Teachers and community members speak out against LGBTQ education opt-outs


Daily file photo from Noah Frick-Alofs

D65 Board president Suni Kartha. Kartha said the communication of LGBTQ curriculum instruction to families created opt-out opportunities.

Cassidy Wang, Assistant City Editor

Teachers and community members spoke out about students opting out of LGBTQ+ Equity Week in Evanston/Skokie School District 65 at Monday’s policy board meeting.

Some students were given an opportunity to opt out of the classroom on the first day of the week-long curriculum, said Ren Heckathorne, a teacher at Park School who has spoken out at board meetings about facing continuous abuse and harassment over their gender identity.

Starting Oct. 7, schools in the district engaged students and educators in a “week-long curriculum that celebrates and affirms LGBTQ+ identities.” Developed by educators and members of the district’s Gender and Sexuality Educators Alliance, the curriculum also seeks to create a “deeper sense of allyship” within schools and create an inclusive environment for all.

The development of the curriculum follows Governor J.B. Pritzker signing House Bill 246 in August 2019, which requires all schools to integrate LGBTQ history into their curricula by July 2020.

“We were promised there was no opting out of this week,” Heckathorne said. “We went believing that.
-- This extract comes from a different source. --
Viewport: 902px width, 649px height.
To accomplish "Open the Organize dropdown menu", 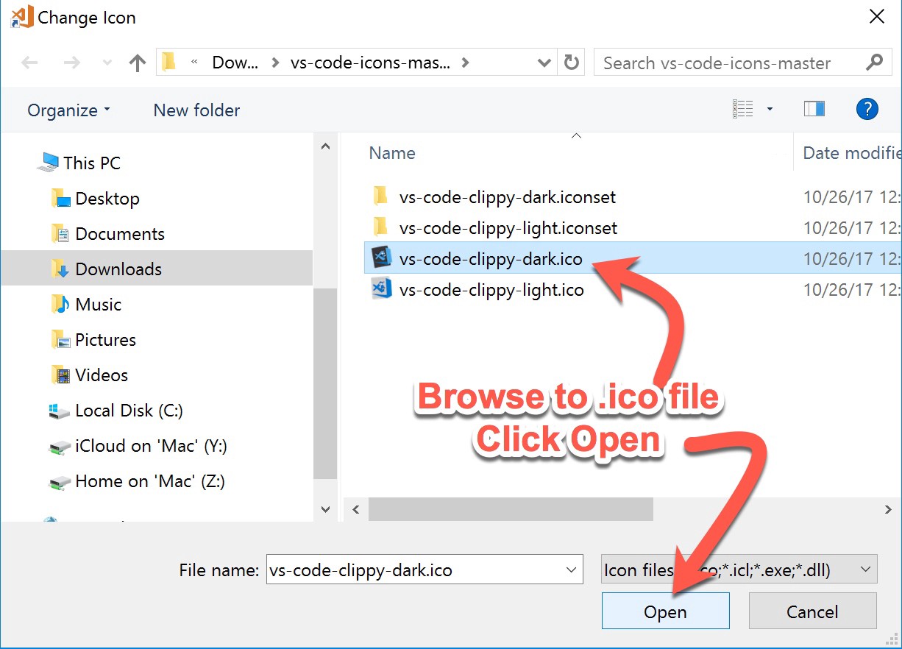I will 65,110.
To now be told and hear that you can opt out and parents can ask for that to happen, it’s horrifying in the sense of where does that stop? What else can you opt out of?”

Although there was no mandate that communicated an opt-out alternative, Stacy Beardsley, the assistant superintendent for curriculum and instruction, said families were able to know the time of the LGBTQ instruction. However, she said she was not involved with the “designating ahead of an opt out space.”

D65 Board president Suni Kartha said the very communication of the curriculum instruction times to families created opt-out opportunities.

“It doesn’t make sense if we’re saying there’s no opt out, but then telling people what time the curriculum will be in class so they could pull their children out, that sounds like opt-out to me,” Kartha said. “Or if they’re providing an alternative space, that sounds like an opt-out.”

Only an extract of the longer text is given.